* Source material *

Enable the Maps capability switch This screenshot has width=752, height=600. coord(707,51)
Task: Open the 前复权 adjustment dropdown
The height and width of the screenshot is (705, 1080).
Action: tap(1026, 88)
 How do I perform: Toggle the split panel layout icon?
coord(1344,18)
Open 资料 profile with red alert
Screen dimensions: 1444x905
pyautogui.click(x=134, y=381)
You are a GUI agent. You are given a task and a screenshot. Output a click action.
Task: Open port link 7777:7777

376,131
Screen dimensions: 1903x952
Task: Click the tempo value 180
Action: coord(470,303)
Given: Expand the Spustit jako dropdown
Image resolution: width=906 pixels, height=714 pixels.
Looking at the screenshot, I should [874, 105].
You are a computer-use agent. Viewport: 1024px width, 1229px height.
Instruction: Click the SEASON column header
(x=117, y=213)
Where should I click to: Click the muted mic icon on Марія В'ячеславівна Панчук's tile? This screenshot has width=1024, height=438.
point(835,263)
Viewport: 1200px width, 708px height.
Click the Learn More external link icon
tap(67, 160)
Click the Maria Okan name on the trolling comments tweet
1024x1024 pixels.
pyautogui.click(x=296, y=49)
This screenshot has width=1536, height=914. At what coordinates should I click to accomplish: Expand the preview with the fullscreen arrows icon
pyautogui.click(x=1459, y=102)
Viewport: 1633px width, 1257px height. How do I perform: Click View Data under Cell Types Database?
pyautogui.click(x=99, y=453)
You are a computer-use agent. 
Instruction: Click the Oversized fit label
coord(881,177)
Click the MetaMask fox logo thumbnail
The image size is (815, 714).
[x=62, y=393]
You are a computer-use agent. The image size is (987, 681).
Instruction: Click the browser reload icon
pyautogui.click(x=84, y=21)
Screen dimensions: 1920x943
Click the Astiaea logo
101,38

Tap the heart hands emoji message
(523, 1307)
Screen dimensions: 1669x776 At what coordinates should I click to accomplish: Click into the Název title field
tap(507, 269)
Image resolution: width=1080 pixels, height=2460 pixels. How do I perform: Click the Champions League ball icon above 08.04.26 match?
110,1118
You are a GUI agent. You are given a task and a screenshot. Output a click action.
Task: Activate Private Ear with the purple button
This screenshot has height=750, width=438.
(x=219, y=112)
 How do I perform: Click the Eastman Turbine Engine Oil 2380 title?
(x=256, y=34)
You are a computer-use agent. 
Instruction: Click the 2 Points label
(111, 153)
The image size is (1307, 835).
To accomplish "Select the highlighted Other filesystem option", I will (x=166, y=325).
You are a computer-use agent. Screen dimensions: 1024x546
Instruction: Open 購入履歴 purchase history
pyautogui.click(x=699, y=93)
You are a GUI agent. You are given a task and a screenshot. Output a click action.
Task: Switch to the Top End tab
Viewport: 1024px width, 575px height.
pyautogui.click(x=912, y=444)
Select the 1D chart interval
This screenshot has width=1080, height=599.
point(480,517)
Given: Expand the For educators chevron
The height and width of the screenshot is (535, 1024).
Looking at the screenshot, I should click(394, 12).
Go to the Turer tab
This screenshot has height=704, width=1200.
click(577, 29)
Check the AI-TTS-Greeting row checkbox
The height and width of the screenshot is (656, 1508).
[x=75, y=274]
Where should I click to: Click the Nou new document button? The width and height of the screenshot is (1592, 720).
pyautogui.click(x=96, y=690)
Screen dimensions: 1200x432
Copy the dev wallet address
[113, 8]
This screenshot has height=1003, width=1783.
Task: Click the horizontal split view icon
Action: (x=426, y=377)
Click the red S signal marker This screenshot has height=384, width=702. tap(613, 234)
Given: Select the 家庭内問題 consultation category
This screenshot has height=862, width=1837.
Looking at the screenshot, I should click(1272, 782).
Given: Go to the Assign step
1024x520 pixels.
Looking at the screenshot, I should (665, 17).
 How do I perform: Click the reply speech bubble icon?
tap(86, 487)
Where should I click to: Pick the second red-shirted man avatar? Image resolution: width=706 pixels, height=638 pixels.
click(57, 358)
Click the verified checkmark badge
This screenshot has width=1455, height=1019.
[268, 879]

* Exercise directions *
Look above for the line holding "Where should I click to: Click the Nou" and the line holding "Given: Go to the Assign step", then output exactly those two lines and every line between them, nothing more.

* Solution *
Where should I click to: Click the Nou new document button? The width and height of the screenshot is (1592, 720).
pyautogui.click(x=96, y=690)
Screen dimensions: 1200x432
Copy the dev wallet address
[113, 8]
This screenshot has height=1003, width=1783.
Task: Click the horizontal split view icon
Action: (x=426, y=377)
Click the red S signal marker This screenshot has height=384, width=702. tap(613, 234)
Given: Select the 家庭内問題 consultation category
This screenshot has height=862, width=1837.
Looking at the screenshot, I should click(1272, 782).
Given: Go to the Assign step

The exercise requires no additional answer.